The thing about Vakiopaine it feels like a time capsule and people there are really friendly, most being university students (the bar is near the university campus area).


I suppose the artist’s name was mentioned somewhere, but I did not catch that during the short time I was there. I don’t know the real schedule, but I think the art changes about monthly. The events such as “poetry and cheap beer” are an art form also.




Sadly I did not remember to ask everybody’s name, so I could thank them in the article, but I can edit this afterwards, if the persons find themselves here.

img896  img922

Next I went to Hemingway’s, which is about 1,5 km north from Vakiopaine on the other end of the walking district. The place was almost empty, as it really is a huge bar and it was Tuesday. In Finland people don’t gather to bars after workdays, so during the week the bars are rarely very full.


On the picture below the biggest problem was that on the available light I had I did not properly see the focusing on the Canon T70. The wider the lens, the worse the focusing is on that particular camera. So I ended up approximating the distance and taking the shot without the focusing screen, which looked about the same in either end of the focusing ring. You can probably see that the focus is not spot on, but who cares, if people are playing chess instead of getting drunk.


This was the first roll of film on a camera I did not know, so in my mind the results are good enough. I don’t think you can fully emulate film using computer, because there is always something that the computer does now know about the film being used. The film I used this time was the cheapest (well, the only) C41 process film I got from the nearest photo shop. I know different films have different looks and if you are shooting B&W, you can use coloured filters and different development times and tricks to change the outcome. As I was using the commercial developer, they processed the film as is and I got probably the look the film itself has. If I had the time and patience, I might try to edit my digital photographs to look the same, but I leave that to another time. But to be honest, why buy film emulation software when you can still buy the real thing for less?

I have ordered myself a batch of ISO 200 film and a Canon F1n camera to replace the T70 when using Canon FD lenses. I think my next rolls I shoot with the Minolta X-700, which has very magical touch to it. Film cameras that used to cost very, very much at the time can still be bought very cheaply. However, both the lenses and the cameras are steadily rising in price and I don’t think there will be new film cameras to be made besides Leica. So, unless you have really deep pockets, get yourself some film gear while you still can, the situation may not last forever.
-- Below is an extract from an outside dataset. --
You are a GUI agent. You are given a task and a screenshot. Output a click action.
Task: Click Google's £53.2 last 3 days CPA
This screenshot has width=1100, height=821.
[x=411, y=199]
It’s only maybe 15 years ago when nobody seemed to want vinyl records and you could buy a truckload for nothing, but that has also changed. Right now the lenses I have bought years ago are so expensive I would not buy them now. But there are still many Minolta MD and Canon FD lenses that are excellent and not very expensive. Buy prime lenses as the zooms were as bad as they are today. You have feet you can use for zooming (yes, I know that does not work for everything, but I’m talking general street photography). For both mounts you can also find cameras that don’t cost that much and if you’re lucky, you can buy both the lens and the camera together for the price of one. If you really think about it, film photography is not that expensive as you don’t have to upgrade your gear every x years, whatever the x in your case is. They don’t get old, because they already are. Neither do they get obsolete, as they have everything you need to shoot good photographs. If you count the price of one full frame digital camera and a good lens for it and compare it to a film equal, you can purchase a lot of film with the difference. What you don’t get with the digital camera is the look and the mindset while photographing, which is as important as the film itself. It slows you down and makes you think, which do only good in today’s world.